To keep up with the modern day era we need a simple automatic way to sort information. Many text classification algorithms relay on word search, where the machine looks through the writing for a key word. Once, it finds the keyword it tags the text with the appropriate class. However, this method is limited as it can not understand context (keep in mind that the explanation above is way over simplified).

Thankfully, due to recent advancements in Machine Learning technologies we can finally teach computers to classify text accurately, but these technologies have not yet been developed for the Icelandic language. Thus, to prove to everyone that we should invest more into ML technologies, and that anything is possible, I trained a ML model to make word embeddings for the Icelandic language and use them to classify Icelandic text.

To train the model I first needed to gather lots of data, specifically Icelandic writing that had already be tagged or sorted. Initially I contacted the Árni Magnússon's Institute for Icelandic Studies, an independently funded academic research institute at the University of Iceland. They happily gave me access to lots of Icelandic literature, but it was too specialised. The model had a hard time generalising and classifying new, unseen text. For this reason, I turned towards the local news agencies. They were the perfect choice! The news articles were written in modern Icelandic, about current events, and were categorised in a generalised manner with hundreds of articles in each category.

I got to work, and programmed a bot that would go through online Icelandic news articles and download their contents onto my computer. After letting it run for an hour I had 152 articles belonging to three classes: "local", "global", and "cars". The classes contained local Icelandic news, global news and news from car dealerships as these were the most popular categories (each article had on average 600 words).
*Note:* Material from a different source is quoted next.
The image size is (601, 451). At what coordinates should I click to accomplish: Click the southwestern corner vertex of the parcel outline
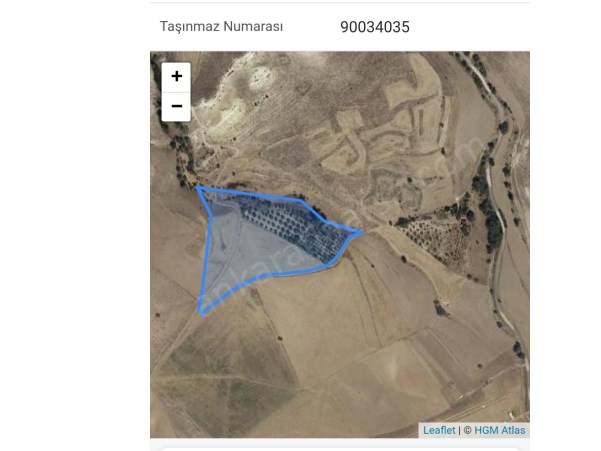pos(202,313)

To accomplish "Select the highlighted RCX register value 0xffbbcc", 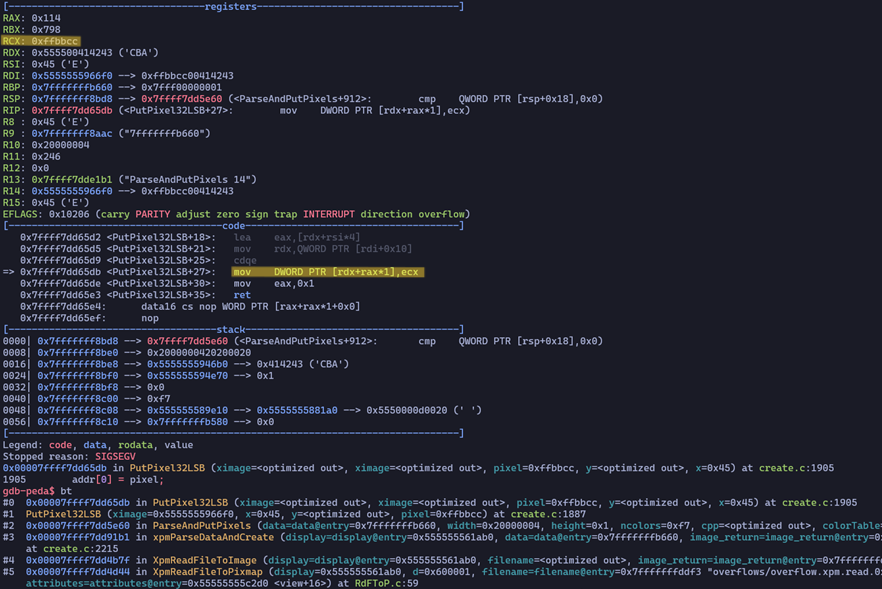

As stated above the key feature of the Machine Learning model is the word embeddings it creates and uses. Word embedding is a way to transform words into numbers, this is crucial since ML models prefer working with numbers. One can think of word embeddings as coordinates, and the position of the word as its meaning. For example a house cat and a dog can be represented on a 2D plane where the x-axis represents their size and the y-axis the loyalty towards their owner. See the figure below.

Intuition of word embeddings

As you can see, we can quickly compare the two pets. The dog is more loyal towards the owner and the cat is smaller. Each dimension adds information and new ways to connect and compare words to each other. I configured the word embeddings to have 16 dimensions and a max vocabulary size of 10000 words. After training the embeddings they looked something like this (for simplicity sake, I reduced the dimensions of the visualisation down to 3).

Visualisation of word embeddings

As seen in the image above, the words form three big groups/categories. If majority of the words in the text exist in or around a group it belongs to its category. The second layer of the model learns what this majority is and when there are exceptions.

In conclusion I built a basic model that can classify Icelandic writing into three categories by training a Machine Learning model to generate Icelandic word embeddings from scratch and to make use of them to predict the meaning behind the words, effectively classifying the text. With only 152 articles and a vocabulary size of 8156 words the model reached accuracy off 89.99% on new input text. However, if I had more computing power and patience I could have let the scraper collect more data from the news articles and let the model train better. Then, it could learn to classify text into new categories and build up a larger vocabulary size, and hence become truly useful.